▶ 抜粋

______________________________

1980年代、モハメド・アリが去った後のボクシング界にはシュガー・レイ・レナードが居た。彼は史上初めて五階級で世界タイトルを獲得したアメリカの名ボクサーで、スターとして必要なものの殆ど全てを兼ね備えていたと言って良いだろう。そのレナードの引退後、ボクシング専門誌の企画で当時現役チャンピオンだった辰吉𠀋一郎、そしてボクシングマニアで俳優の香川照之の三人による対談が実現している。その席で香川がレナードに、「若いボクサー達に何か伝えたい事はありますか?」という質問をした。レナードの答えは、「ビジネスマインドを持って欲しい」というものだったと記憶している。
シュガー・レイ・レナードはヘビー級以外の階級でも大金が稼げる事を証明したボクサーであり、彼はリングの内でも外でも非常に狡猾な男だった。狡猾というと悪い印象を与えるかもしれないが、彼はリングの外も闘いである事を知っていた真のプロフェッショナルだったのだと思う。レナードは都合三度の引退をした。ボクサーの引退の理由は様々あり、その選手寿命は一般に短い。引退理由には、頂点に辿り着くまでの困難、打撃による目や脳へのダメージ(レナードの最初の引退も網膜剥離による)、その他の怪我、体力の衰え、低額のファイトマネー、私生活のトラブルなど複数あり、それらが複雑に絡み合う。「ビジネスマインドを持て」という言葉は、何もファイトマネーだけを問題にして語られたものではないだろう。レナードの願いは、引退後の長い人生も含めて、ボクシングキャリアによる不利益を被らない為の最善の道を選んで欲しいというものだと思う。アメリカをはじめ、海外では多くの元世界チャンピオン達の不遇が伝えられる。栄光と富を手に入れた元チャンピオン達が引退して貧しい暮らしを強いられたり、犯罪に手を染めたり、パンチドランカーになっていたりする。これらは日本の現状とはやや異なる部分があるのかもしれない。日本では元世界チャンピオン達の不遇はあまり伝わってこない。しかし、世界チャンピオンという枠を取り去れば、そこそこに名の知れた元ボクサー達の心暗くなるような話しを聞く事は少なくない。日本ボクシング界もレナードの提言には注目するべきで、それは『自らの利益を最大化するべき』という意味に捉えられるだろう。
ボクサーは如何にして自らの利益を最大化すべきか。この連載で問題にしたい点の一つにプロボクサーの“自由”の問題がある。日本ボクシング界で『自らの利益を最大化するべき』と考えた時に、果たしてそうするに必要な“自由”が担保されているのかという点だ。日本ボクシング界においては、ボクサーはジム選びに失敗すれば自らのボクシング人生を棒に振りかねない。それはジムが所属選手を丸抱えして全権を握る日本のボクシングジムの問題点である。ここで言う「ボクシングジム」とは、日本プロボクシング協会(以後、単に「協会」と記す)加盟のジムを指す。ボクサーはジムのマネージャーと契約を結び、ジムのトレーナーの指導を受け、プロモーターである各々のボクシングジム会長(多くがジム会長とプロモーターを兼ねる)の興業に出場する事となる。このような制度を一般的に「ジム制度」、或いは「クラブ制度」と呼ぶ。ジム内で全ての職域が賄われるジム制度に対し、アメリカなどのボクシング先進国で用いられる「マネージャー制度」においては、プロモーターとマネージャーは完全に隔てられている。

______________________________

▶ 提供データ
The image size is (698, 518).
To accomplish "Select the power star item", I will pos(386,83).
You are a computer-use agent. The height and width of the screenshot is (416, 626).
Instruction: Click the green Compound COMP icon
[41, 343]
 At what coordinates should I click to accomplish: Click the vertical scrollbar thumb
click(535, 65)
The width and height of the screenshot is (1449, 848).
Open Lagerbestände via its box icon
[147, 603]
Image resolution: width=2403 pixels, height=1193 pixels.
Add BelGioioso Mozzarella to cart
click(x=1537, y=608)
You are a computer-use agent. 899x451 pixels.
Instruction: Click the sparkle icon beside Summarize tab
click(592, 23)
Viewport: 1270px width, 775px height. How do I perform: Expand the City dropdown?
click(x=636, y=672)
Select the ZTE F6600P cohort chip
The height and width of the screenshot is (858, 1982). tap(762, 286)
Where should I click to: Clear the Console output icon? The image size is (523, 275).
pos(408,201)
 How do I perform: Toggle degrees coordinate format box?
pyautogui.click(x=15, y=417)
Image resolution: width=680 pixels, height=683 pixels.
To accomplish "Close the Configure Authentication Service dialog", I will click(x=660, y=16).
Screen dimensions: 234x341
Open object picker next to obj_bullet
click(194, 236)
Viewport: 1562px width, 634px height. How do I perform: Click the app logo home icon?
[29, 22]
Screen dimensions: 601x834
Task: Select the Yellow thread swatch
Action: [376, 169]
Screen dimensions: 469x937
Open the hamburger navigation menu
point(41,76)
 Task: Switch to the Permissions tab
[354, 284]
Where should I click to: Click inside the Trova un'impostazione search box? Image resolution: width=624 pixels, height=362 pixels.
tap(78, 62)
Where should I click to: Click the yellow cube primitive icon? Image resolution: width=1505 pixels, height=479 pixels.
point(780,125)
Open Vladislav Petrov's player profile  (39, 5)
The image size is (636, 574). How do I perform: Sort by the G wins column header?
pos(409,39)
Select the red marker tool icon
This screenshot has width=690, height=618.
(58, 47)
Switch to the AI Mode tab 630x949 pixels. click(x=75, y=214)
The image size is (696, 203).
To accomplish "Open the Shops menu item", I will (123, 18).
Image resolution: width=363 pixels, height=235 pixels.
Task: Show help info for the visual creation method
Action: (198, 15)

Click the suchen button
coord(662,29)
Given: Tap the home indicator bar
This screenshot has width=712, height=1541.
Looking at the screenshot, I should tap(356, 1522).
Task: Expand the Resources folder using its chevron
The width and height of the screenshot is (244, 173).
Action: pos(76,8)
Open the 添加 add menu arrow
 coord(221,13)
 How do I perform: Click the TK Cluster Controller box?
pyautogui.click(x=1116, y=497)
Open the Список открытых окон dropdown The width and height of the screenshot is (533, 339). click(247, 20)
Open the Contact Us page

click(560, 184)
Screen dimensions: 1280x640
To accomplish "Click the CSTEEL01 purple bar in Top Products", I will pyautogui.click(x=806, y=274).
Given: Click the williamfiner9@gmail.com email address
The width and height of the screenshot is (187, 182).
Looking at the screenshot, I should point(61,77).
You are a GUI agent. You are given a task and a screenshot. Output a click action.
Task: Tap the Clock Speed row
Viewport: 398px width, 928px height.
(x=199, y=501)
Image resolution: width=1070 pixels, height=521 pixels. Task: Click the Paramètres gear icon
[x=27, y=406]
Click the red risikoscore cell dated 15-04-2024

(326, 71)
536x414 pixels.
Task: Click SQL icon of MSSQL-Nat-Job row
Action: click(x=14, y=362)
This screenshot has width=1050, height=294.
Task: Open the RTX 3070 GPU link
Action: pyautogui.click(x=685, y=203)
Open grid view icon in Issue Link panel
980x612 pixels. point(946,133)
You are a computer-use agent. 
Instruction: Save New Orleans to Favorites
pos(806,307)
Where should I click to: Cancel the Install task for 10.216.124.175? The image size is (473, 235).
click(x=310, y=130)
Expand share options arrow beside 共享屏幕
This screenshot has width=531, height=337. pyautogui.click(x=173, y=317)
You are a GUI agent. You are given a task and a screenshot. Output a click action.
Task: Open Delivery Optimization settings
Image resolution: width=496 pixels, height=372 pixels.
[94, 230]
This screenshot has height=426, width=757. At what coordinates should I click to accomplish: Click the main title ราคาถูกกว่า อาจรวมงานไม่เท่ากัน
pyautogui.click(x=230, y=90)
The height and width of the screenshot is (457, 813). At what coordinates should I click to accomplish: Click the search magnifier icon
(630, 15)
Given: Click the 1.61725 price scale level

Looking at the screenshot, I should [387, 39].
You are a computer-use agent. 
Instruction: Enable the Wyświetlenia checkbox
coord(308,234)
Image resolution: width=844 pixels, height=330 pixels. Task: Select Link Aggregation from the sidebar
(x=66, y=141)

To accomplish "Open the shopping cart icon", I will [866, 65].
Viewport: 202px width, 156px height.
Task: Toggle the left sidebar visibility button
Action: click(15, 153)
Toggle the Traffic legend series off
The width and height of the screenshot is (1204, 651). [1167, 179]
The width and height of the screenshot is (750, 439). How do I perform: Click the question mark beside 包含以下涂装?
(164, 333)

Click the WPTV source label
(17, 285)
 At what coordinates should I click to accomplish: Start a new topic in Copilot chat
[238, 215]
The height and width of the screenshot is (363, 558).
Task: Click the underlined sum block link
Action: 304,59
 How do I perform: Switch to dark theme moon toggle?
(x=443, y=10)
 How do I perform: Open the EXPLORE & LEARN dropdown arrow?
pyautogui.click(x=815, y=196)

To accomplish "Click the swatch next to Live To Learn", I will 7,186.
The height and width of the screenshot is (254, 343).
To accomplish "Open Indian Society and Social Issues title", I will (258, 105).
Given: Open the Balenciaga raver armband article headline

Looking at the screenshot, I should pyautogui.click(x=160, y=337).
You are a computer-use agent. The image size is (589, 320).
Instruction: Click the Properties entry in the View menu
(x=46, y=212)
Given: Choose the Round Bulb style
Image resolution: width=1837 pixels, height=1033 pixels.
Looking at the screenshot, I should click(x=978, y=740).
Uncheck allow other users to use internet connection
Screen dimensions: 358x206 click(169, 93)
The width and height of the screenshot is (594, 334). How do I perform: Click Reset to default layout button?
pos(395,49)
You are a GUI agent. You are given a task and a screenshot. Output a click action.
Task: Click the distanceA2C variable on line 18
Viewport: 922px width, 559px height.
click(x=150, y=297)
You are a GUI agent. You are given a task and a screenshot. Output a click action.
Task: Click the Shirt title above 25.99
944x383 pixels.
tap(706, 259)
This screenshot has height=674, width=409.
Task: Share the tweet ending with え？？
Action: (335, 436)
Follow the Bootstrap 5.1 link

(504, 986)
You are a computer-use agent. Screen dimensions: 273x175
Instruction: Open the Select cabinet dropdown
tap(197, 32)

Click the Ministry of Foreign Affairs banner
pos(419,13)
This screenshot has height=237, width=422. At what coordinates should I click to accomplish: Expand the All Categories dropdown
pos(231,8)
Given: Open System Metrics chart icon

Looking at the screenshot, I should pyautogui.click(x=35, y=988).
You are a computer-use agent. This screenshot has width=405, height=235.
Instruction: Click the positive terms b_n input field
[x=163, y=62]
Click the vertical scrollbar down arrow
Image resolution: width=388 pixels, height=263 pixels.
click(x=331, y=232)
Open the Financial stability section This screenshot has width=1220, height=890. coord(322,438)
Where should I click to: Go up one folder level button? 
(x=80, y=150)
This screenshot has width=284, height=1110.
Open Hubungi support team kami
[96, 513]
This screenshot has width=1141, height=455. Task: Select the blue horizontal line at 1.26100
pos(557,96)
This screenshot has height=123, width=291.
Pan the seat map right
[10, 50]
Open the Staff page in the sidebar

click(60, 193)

______________________________

▶ 出題 A
抜粋の「ボクサーは如何にして自らの利」から「ャーは完全に隔てられている。」までを、「ボクシング先進国」を「ボクシング強豪国」に置き換えて書き直しなさい。
▶ 出題 B
抜粋によると、レナードの最初の引退は何によるものか。

▶ 正解 A
ボクサーは如何にして自らの利益を最大化すべきか。この連載で問題にしたい点の一つにプロボクサーの“自由”の問題がある。日本ボクシング界で『自らの利益を最大化するべき』と考えた時に、果たしてそうするに必要な“自由”が担保されているのかという点だ。日本ボクシング界においては、ボクサーはジム選びに失敗すれば自らのボクシング人生を棒に振りかねない。それはジムが所属選手を丸抱えして全権を握る日本のボクシングジムの問題点である。ここで言う「ボクシングジム」とは、日本プロボクシング協会(以後、単に「協会」と記す)加盟のジムを指す。ボクサーはジムのマネージャーと契約を結び、ジムのトレーナーの指導を受け、プロモーターである各々のボクシングジム会長(多くがジム会長とプロモーターを兼ねる)の興業に出場する事となる。このような制度を一般的に「ジム制度」、或いは「クラブ制度」と呼ぶ。ジム内で全ての職域が賄われるジム制度に対し、アメリカなどのボクシング強豪国で用いられる「マネージャー制度」においては、プロモーターとマネージャーは完全に隔てられている。

▶ 正解 B
網膜剥離